# Exercise requirements
1 - Name every operating system the poster installs or tries to install in the dual-boot thread below, in the order they are attempted.
2 - Using the dual-boot thread below, decide whether each statement agrees with it, and back each yes or no with the deciding words quoted from the thread.
(a) The poster installed Windows 7 before Windows XP.
(b) The poster made the 17 GB partition the swap space.
(c) The Ubuntu installation completed successfully.
3 - According to Vyom's reply in the dual-boot thread below, in what order should the operating systems have been installed?

# Text extract
==============================

After booting from my win 7 DVD, I deleted the single partition and divided into 3 partitions (all primary) -35,20,20 GBs respectively. Starting from the beginning a 100 Mb space was taken out automatically (I don't know why this happened) . I then went on and installed win 7 on 35GB partition successfully. Then I booted from win XP CD and installed that in the second partition (the above two OS in ntfs) . now when I boot from my hard disc I'm directly taken to XP and I'm not given an option to select the OS. I then proceeded with installation of Ubuntu. I split the other 20 GB partition into two - 17GB & 3GB. I formatted 17GB with ext3 & the remaining as swap. I started installing Ubuntu in the ext3 formatted disk. Mid way it crashed and so I came out. Now if I boot from my hdd I can go to XP only.

Also please suggest whether I should start this in a new thread.


----------



## Vyom (Dec 16, 2011)

Wow.. it took you loooong to came to that conclusion. 

Well, the order of installation should have been XP, then Win 7 and then Ubuntu.
Since you installed XP after win7, XP have overwritten the bootloader of 7.

You have two options now. Use a tool like, Easy BCD to fix that, or simply, reinstall Win 7 again (since you have XP preinstalled).

==============================

# Data
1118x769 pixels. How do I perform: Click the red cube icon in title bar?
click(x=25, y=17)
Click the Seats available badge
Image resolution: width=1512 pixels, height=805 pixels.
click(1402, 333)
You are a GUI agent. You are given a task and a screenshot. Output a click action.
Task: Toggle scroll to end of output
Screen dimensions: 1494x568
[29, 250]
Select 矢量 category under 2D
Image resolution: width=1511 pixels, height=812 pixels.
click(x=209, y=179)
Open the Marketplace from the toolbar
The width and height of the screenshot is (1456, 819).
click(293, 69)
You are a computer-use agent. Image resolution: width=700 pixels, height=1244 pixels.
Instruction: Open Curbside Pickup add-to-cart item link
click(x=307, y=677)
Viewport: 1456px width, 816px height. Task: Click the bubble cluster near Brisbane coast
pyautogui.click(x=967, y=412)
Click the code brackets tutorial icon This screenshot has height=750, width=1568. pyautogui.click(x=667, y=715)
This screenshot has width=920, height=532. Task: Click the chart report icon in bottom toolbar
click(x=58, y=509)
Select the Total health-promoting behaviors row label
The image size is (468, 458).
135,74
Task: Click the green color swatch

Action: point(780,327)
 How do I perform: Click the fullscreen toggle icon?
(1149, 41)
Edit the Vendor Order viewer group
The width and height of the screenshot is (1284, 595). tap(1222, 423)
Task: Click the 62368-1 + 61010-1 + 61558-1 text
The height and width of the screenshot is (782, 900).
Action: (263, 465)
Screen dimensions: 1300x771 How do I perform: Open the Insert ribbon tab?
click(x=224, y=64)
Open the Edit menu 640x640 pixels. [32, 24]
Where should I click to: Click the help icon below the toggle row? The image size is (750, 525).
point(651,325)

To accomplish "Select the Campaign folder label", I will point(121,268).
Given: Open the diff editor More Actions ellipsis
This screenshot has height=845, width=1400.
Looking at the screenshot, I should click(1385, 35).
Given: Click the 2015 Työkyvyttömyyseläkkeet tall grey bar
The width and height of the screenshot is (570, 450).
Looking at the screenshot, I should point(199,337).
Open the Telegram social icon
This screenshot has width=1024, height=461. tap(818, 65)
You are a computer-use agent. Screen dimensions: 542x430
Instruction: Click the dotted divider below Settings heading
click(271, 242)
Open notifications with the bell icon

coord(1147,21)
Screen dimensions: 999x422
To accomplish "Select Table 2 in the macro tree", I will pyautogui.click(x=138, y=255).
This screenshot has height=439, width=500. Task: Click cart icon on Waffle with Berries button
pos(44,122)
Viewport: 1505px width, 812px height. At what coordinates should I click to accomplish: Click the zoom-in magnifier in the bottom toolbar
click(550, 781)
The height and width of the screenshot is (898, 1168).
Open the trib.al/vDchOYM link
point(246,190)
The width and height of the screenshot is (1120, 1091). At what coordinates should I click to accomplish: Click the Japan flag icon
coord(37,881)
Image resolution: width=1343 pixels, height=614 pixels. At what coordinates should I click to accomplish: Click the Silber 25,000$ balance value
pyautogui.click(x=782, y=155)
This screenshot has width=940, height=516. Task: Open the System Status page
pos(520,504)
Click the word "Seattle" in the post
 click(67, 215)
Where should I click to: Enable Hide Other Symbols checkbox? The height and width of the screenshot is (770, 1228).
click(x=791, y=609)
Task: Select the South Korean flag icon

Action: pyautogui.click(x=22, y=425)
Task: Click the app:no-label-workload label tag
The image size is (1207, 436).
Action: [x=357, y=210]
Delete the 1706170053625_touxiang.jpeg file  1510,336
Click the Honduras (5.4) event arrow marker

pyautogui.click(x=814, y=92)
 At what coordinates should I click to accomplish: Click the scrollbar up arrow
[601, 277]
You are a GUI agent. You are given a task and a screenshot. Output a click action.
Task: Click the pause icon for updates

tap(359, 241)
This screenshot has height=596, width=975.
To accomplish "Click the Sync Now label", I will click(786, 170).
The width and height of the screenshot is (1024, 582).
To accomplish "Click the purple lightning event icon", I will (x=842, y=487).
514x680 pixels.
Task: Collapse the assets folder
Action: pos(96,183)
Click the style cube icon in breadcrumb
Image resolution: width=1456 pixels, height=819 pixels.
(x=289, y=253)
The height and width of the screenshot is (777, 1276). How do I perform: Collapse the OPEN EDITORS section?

==============================

# Results by task
1 - Windows 7, Windows XP, Ubuntu

2 -
(a) Yes: "I then went on and installed win 7 on 35GB partition successfully. Then I booted from win XP CD and installed that in the second partition"
(b) No: "I formatted 17GB with ext3 & the remaining as swap."
(c) No: "Mid way it crashed and so I came out."

3 - XP first, then Windows 7, then Ubuntu.